• _Required task_
Can you turn the listing below into a JSON array of strings, with one string for each line and no entries for blank lines?

***** Input material

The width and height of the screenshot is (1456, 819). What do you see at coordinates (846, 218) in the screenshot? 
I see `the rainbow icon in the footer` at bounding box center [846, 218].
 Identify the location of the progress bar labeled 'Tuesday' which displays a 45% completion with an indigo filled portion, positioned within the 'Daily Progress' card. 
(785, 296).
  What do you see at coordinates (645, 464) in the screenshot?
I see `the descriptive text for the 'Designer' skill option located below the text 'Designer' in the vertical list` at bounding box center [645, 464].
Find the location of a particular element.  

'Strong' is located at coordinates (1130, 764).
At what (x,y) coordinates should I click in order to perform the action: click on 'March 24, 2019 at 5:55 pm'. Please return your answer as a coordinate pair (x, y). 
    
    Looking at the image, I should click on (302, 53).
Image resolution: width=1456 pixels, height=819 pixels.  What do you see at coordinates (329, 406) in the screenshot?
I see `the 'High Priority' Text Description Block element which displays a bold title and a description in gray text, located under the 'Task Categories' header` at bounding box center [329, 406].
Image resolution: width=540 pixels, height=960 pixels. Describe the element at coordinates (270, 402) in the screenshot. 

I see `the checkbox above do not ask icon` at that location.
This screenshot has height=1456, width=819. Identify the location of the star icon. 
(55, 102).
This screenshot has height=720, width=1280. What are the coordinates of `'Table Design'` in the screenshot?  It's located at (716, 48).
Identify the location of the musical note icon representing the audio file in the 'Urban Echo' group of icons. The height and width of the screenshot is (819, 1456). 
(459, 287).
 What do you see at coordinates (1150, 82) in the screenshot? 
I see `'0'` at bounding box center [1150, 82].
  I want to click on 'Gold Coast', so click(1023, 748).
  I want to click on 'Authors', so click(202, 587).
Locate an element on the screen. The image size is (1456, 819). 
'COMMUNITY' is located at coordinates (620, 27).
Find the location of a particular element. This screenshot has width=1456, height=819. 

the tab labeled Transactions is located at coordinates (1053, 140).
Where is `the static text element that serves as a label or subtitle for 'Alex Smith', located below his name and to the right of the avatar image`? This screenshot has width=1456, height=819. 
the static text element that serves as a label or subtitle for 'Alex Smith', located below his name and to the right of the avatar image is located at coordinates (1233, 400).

**********

• _Result for this task_
[
  "The width and height of the screenshot is (1456, 819). What do you see at coordinates (846, 218) in the screenshot? ",
  "I see `the rainbow icon in the footer` at bounding box center [846, 218].",
  " Identify the location of the progress bar labeled 'Tuesday' which displays a 45% completion with an indigo filled portion, positioned within the 'Daily Progress' card. ",
  "(785, 296).",
  "  What do you see at coordinates (645, 464) in the screenshot?",
  "I see `the descriptive text for the 'Designer' skill option located below the text 'Designer' in the vertical list` at bounding box center [645, 464].",
  "Find the location of a particular element.  ",
  "'Strong' is located at coordinates (1130, 764).",
  "At what (x,y) coordinates should I click in order to perform the action: click on 'March 24, 2019 at 5:55 pm'. Please return your answer as a coordinate pair (x, y). ",
  "    Looking at the image, I should click on (302, 53).",
  "Image resolution: width=1456 pixels, height=819 pixels.  What do you see at coordinates (329, 406) in the screenshot?",
  "I see `the 'High Priority' Text Description Block element which displays a bold title and a description in gray text, located under the 'Task Categories' header` at bounding box center [329, 406].",
  "Image resolution: width=540 pixels, height=960 pixels. Describe the element at coordinates (270, 402) in the screenshot. ",
  "I see `the checkbox above do not ask icon` at that location.",
  "This screenshot has height=1456, width=819. Identify the location of the star icon. ",
  "(55, 102).",
  "This screenshot has height=720, width=1280. What are the coordinates of `'Table Design'` in the screenshot?  It's located at (716, 48).",
  "Identify the location of the musical note icon representing the audio file in the 'Urban Echo' group of icons. The height and width of the screenshot is (819, 1456). ",
  "(459, 287).",
  " What do you see at coordinates (1150, 82) in the screenshot? ",
  "I see `'0'` at bounding box center [1150, 82].",
  "  I want to click on 'Gold Coast', so click(1023, 748).",
  "  I want to click on 'Authors', so click(202, 587).",
  "Locate an element on the screen. The image size is (1456, 819). ",
  "'COMMUNITY' is located at coordinates (620, 27).",
  "Find the location of a particular element. This screenshot has width=1456, height=819. ",
  "the tab labeled Transactions is located at coordinates (1053, 140).",
  "Where is `the static text element that serves as a label or subtitle for 'Alex Smith', located below his name and to the right of the avatar image`? This screenshot has width=1456, height=819. ",
  "the static text element that serves as a label or subtitle for 'Alex Smith', located below his name and to the right of the avatar image is located at coordinates (1233, 400)."
]